Copy out the items word for word, from their first line through the line containing "Looking at the screenshot, I should tap(143, 364).".
++++ Provided material
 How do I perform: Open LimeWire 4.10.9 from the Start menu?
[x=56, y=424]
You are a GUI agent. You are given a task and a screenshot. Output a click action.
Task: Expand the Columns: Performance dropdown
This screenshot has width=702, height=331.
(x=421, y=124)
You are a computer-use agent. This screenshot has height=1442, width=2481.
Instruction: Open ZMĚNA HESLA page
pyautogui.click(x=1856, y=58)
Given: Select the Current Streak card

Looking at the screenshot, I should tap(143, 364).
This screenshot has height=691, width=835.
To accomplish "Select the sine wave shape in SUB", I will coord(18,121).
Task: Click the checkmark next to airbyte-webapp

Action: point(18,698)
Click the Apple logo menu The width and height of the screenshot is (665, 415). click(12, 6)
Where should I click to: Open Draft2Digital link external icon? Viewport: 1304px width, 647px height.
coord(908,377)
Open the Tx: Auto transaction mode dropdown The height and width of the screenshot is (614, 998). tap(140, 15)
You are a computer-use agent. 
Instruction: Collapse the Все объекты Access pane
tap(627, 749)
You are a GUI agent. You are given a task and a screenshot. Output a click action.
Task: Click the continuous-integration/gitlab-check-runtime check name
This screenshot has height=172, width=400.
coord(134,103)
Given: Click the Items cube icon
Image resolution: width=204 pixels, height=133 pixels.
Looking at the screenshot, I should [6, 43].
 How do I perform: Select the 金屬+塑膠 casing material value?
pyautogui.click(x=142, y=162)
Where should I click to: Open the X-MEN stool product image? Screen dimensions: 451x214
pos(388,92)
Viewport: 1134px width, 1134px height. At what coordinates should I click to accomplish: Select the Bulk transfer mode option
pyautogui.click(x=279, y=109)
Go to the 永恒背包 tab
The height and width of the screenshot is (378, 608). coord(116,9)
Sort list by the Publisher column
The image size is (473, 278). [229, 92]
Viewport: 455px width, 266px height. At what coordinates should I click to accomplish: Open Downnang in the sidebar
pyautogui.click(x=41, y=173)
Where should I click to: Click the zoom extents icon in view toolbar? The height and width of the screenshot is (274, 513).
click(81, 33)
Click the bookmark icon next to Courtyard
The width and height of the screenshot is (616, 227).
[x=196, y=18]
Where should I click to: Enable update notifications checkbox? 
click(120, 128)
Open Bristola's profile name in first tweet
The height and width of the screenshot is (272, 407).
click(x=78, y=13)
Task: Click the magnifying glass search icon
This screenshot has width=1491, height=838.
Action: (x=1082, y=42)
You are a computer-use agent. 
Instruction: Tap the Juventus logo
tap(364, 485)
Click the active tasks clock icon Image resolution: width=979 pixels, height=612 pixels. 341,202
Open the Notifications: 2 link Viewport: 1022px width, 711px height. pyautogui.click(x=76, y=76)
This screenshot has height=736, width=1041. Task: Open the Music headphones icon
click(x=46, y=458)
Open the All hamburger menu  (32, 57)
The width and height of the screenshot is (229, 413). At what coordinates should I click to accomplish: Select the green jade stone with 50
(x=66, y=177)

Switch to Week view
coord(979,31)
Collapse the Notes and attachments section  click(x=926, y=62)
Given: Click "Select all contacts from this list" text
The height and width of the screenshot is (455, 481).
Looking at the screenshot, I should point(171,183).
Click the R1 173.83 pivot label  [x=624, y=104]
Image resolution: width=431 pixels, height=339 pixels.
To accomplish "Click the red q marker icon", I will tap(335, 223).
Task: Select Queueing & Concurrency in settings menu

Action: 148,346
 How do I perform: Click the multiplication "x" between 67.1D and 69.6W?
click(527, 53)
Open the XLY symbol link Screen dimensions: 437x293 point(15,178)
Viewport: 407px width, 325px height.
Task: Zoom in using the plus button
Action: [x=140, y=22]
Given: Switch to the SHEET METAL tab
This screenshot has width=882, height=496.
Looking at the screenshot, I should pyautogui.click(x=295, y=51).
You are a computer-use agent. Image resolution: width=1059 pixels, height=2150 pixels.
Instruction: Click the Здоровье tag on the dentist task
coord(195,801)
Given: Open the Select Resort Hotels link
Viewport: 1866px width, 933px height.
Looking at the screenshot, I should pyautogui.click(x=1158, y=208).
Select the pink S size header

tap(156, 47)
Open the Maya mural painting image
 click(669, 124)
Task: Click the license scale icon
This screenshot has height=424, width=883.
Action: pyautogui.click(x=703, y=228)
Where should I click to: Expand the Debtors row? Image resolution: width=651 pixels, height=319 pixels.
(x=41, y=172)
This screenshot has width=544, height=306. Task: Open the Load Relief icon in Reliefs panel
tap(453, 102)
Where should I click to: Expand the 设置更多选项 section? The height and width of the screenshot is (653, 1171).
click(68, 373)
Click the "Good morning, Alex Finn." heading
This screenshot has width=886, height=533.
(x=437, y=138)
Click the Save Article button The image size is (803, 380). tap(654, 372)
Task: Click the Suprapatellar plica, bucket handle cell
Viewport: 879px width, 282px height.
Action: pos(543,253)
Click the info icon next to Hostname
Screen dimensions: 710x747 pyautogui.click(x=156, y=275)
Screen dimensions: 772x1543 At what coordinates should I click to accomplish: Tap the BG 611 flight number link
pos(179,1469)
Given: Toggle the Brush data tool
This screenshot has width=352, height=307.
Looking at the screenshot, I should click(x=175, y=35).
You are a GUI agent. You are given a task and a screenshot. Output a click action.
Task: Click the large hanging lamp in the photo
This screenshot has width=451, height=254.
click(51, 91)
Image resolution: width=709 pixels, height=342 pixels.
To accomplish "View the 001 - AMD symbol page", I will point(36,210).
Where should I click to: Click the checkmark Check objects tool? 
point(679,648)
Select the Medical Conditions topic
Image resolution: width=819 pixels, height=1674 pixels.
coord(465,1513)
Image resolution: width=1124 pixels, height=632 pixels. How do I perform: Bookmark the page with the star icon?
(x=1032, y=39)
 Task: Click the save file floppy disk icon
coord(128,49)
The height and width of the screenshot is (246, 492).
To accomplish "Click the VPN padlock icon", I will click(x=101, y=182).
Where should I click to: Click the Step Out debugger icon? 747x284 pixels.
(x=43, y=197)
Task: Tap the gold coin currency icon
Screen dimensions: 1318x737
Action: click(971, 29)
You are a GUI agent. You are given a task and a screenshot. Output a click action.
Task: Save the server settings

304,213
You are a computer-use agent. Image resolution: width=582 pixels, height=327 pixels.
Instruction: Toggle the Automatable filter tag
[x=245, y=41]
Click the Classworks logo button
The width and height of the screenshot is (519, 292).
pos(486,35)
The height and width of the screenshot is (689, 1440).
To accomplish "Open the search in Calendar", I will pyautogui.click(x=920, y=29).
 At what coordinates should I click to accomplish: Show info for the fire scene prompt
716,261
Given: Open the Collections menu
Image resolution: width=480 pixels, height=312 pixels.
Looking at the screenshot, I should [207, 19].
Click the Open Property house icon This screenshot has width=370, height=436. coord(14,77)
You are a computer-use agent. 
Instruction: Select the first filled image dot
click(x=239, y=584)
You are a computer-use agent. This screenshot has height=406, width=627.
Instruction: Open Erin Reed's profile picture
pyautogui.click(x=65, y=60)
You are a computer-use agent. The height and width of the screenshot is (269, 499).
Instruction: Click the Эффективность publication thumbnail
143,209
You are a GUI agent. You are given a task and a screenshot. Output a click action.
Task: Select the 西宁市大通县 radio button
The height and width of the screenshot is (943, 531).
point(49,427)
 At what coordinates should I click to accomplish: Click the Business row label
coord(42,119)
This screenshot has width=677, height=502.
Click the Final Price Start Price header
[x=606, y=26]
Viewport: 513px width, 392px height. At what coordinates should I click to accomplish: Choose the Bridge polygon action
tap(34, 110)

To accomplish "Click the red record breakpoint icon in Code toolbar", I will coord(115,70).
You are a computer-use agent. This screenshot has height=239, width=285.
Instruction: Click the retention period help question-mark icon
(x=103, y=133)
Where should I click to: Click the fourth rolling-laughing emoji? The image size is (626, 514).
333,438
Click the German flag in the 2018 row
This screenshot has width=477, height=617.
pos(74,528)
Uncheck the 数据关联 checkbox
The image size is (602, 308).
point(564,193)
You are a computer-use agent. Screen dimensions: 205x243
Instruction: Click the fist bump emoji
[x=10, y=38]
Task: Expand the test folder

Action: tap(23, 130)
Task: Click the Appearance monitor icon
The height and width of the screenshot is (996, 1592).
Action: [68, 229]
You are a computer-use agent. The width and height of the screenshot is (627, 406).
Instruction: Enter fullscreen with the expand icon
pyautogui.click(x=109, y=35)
++++++++
§ The response:
 How do I perform: Open LimeWire 4.10.9 from the Start menu?
[x=56, y=424]
You are a GUI agent. You are given a task and a screenshot. Output a click action.
Task: Expand the Columns: Performance dropdown
This screenshot has width=702, height=331.
(x=421, y=124)
You are a computer-use agent. This screenshot has height=1442, width=2481.
Instruction: Open ZMĚNA HESLA page
pyautogui.click(x=1856, y=58)
Given: Select the Current Streak card

Looking at the screenshot, I should tap(143, 364).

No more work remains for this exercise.